Introducing intense rainfall and snowmelt variables to implement a process-related non-stationary shallow landslide susceptibility analysis

Sci Total Environ. 2021 Sep 10;786:147360. doi: 10.1016/j.scitotenv.2021.147360. Epub 2021 Apr 27.


The study objective was to derive a susceptibility model for shallow landslides that could include process-related non-stationary variables, to be adaptable to climate changes. We selected the territory of the Mont-Emilius and Mont-Cervin Mountain Communities (northern Italy) as the study area. To define summary variables related to landslide predisposing and triggering processes, we investigated the relationships between landslide occurrences and intense rainfall and snowmelt events (period 1991-2020). For landslide susceptibility mapping, we set up a Generalized Additive Model. We defined a reference model through variable penalization (relief, NDVI, land cover and geology predictors). Similarly, we optimized a model including the climate variables, checking their smooth functions to ensure physical plausibility. Finally, we validated the optimized model through a k-fold cross-validation and performed an evaluation based on contingency tables, area under the receiver operating characteristic curve (AUROC) and variable importance (decrease in explained variance). The climate variables that resulted as being statistically and physically significant are the effective annual number of rainfall events with intensity-duration characteristics above a defined threshold (EATean) and the average number of melting events occurring in a hydrological year (MEn).

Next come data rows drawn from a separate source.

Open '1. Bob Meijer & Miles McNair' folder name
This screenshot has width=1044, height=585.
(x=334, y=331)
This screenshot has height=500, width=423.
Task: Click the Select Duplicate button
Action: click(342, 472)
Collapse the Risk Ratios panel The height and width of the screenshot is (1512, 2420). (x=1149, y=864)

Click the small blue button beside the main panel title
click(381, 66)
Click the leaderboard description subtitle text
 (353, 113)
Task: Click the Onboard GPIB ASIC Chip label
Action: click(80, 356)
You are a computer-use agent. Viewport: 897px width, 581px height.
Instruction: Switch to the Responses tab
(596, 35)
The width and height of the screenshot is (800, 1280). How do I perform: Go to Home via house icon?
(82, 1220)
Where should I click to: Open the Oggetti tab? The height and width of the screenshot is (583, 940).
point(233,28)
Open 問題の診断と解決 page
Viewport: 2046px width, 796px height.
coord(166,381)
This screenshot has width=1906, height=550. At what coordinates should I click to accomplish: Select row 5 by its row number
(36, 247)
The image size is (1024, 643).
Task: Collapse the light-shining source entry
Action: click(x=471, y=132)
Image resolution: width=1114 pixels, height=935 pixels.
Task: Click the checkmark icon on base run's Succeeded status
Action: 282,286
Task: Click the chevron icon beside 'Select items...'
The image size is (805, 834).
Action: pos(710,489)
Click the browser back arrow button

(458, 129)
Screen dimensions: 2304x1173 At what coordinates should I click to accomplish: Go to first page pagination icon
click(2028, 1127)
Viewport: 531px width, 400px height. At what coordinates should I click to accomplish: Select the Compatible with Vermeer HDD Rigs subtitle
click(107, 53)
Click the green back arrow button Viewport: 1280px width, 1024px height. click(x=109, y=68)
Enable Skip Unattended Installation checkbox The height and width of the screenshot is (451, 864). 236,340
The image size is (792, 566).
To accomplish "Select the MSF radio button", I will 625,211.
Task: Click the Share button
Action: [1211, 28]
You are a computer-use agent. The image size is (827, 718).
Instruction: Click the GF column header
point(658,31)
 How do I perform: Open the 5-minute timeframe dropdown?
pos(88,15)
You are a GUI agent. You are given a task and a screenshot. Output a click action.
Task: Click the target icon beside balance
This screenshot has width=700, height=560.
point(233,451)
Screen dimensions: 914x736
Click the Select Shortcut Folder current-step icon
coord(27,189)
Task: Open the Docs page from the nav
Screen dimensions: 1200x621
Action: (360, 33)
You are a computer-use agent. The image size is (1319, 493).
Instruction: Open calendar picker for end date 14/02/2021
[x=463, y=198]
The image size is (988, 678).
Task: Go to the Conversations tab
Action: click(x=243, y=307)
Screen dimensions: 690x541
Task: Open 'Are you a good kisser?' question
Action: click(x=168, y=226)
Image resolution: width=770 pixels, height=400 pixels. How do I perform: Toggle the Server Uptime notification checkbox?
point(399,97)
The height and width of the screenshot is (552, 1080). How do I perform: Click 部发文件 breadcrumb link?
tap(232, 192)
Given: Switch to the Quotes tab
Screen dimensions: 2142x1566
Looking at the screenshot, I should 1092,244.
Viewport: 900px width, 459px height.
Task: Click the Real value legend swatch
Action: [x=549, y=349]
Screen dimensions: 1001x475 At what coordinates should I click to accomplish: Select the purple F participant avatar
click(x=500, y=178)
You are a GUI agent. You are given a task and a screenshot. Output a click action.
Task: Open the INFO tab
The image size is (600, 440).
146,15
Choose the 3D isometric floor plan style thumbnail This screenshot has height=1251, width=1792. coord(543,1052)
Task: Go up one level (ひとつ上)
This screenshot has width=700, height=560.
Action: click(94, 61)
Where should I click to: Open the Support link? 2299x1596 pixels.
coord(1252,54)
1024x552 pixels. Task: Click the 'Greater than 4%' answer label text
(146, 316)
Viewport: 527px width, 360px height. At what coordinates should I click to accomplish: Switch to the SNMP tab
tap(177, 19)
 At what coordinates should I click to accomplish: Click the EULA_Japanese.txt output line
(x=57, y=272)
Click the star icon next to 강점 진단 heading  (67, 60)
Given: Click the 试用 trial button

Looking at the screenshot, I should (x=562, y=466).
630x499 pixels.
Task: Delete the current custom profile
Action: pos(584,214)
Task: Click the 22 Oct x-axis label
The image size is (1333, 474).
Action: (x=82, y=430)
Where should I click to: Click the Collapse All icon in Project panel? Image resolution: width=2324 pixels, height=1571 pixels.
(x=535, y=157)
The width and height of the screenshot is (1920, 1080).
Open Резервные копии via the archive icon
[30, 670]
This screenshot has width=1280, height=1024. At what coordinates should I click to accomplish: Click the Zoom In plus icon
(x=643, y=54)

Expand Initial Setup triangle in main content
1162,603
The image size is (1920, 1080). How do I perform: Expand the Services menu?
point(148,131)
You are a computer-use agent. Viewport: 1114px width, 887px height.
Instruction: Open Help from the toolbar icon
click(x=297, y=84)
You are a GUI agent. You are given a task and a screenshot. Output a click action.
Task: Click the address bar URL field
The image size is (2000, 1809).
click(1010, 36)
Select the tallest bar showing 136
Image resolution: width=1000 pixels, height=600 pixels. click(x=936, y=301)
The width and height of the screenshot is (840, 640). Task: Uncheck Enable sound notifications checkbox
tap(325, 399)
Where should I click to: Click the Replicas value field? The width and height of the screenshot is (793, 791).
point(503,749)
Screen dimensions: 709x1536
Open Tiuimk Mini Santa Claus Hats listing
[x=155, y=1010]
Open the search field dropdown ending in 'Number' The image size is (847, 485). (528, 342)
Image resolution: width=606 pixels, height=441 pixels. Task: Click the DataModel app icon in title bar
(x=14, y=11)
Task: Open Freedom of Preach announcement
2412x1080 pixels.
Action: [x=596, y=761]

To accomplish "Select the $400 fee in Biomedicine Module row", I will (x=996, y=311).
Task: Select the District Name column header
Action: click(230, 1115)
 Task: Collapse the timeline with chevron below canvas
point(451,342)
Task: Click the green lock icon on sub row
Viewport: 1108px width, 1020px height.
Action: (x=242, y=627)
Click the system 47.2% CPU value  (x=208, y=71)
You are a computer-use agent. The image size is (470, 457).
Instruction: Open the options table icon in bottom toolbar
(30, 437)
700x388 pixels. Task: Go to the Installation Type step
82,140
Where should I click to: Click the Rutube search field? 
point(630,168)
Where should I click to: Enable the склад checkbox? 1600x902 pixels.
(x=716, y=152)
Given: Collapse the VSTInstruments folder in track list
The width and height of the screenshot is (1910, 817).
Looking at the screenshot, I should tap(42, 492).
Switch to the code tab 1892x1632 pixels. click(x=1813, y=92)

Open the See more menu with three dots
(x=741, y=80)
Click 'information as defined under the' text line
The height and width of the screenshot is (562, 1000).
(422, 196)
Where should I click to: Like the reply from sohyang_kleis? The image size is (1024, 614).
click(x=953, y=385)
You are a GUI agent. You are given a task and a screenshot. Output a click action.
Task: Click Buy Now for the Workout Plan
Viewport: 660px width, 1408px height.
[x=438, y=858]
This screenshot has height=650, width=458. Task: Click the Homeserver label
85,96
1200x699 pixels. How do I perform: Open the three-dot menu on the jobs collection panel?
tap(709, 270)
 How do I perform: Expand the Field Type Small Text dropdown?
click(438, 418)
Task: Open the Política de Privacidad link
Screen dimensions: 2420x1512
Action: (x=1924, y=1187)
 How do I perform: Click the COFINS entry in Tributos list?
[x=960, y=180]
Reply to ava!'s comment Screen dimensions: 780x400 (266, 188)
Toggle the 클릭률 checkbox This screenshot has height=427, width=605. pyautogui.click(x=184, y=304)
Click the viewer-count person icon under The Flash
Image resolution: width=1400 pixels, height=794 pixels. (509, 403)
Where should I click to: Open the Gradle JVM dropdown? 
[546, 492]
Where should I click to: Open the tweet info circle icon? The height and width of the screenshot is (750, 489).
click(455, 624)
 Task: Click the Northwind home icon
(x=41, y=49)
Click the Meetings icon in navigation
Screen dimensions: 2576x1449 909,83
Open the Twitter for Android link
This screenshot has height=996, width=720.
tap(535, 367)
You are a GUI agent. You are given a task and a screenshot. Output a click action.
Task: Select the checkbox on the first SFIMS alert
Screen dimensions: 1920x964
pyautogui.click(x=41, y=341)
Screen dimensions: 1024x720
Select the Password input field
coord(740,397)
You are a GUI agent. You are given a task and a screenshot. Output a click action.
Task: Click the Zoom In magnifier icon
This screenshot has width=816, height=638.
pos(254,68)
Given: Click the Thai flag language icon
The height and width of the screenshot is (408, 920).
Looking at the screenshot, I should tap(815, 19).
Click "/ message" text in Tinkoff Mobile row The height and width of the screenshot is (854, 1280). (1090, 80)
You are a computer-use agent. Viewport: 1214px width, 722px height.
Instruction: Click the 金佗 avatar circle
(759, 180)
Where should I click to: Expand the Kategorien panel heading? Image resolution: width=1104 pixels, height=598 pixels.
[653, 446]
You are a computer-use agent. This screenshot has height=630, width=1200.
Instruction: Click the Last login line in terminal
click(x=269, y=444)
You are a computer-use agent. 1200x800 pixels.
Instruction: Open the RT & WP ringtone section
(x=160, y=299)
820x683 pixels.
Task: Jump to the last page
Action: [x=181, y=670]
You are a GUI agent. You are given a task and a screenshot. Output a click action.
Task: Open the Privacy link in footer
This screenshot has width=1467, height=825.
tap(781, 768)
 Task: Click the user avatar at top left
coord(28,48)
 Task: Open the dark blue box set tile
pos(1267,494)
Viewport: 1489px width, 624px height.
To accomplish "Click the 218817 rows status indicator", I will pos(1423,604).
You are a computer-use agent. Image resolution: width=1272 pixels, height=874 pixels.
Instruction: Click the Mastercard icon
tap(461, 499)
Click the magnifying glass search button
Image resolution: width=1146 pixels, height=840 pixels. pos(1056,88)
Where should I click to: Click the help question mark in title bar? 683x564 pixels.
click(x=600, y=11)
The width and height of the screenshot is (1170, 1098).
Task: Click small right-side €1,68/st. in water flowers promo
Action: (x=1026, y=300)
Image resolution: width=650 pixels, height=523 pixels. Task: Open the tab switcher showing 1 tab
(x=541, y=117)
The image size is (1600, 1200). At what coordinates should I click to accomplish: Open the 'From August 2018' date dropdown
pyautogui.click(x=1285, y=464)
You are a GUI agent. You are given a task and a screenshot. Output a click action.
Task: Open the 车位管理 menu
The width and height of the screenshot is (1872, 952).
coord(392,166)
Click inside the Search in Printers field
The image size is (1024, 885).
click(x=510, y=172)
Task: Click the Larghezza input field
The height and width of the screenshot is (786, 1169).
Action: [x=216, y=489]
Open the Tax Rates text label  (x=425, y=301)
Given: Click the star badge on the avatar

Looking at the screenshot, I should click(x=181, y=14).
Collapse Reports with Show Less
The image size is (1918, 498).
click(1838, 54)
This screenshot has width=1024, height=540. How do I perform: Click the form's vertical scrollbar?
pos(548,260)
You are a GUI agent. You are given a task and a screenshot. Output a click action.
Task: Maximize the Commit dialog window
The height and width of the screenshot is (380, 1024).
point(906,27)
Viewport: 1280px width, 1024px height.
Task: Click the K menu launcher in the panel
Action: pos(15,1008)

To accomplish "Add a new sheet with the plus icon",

In the optimized model, EATean and MEn accounted for 5% of the explained deviance. Compared to the reference model, their introduction led to an increase in true positive rate and AUROC of 2.4% and 0.8%, respectively. Also, their inclusion caused a transition of the vulnerability class in 11.0% of the study area. The k-fold validation confirmed the statistical significance and physical plausibility of the meteorological variables in 74% (EATean) and 93% (MEn) of the fitted models. Our results demonstrate the validity of the proposed approach to introduce process-related, non-stationary, physically-plausible climate variables within a shallow landslide susceptibility analysis. Not only do the variables improve the model performance, but they make it adaptable to map the future evolution of landslide susceptibility including climate changes.

Keywords: Aosta Valley; Climate variables; Flowslides; Generalized Additive Models; Slides in soil; Snow Water Equivalent.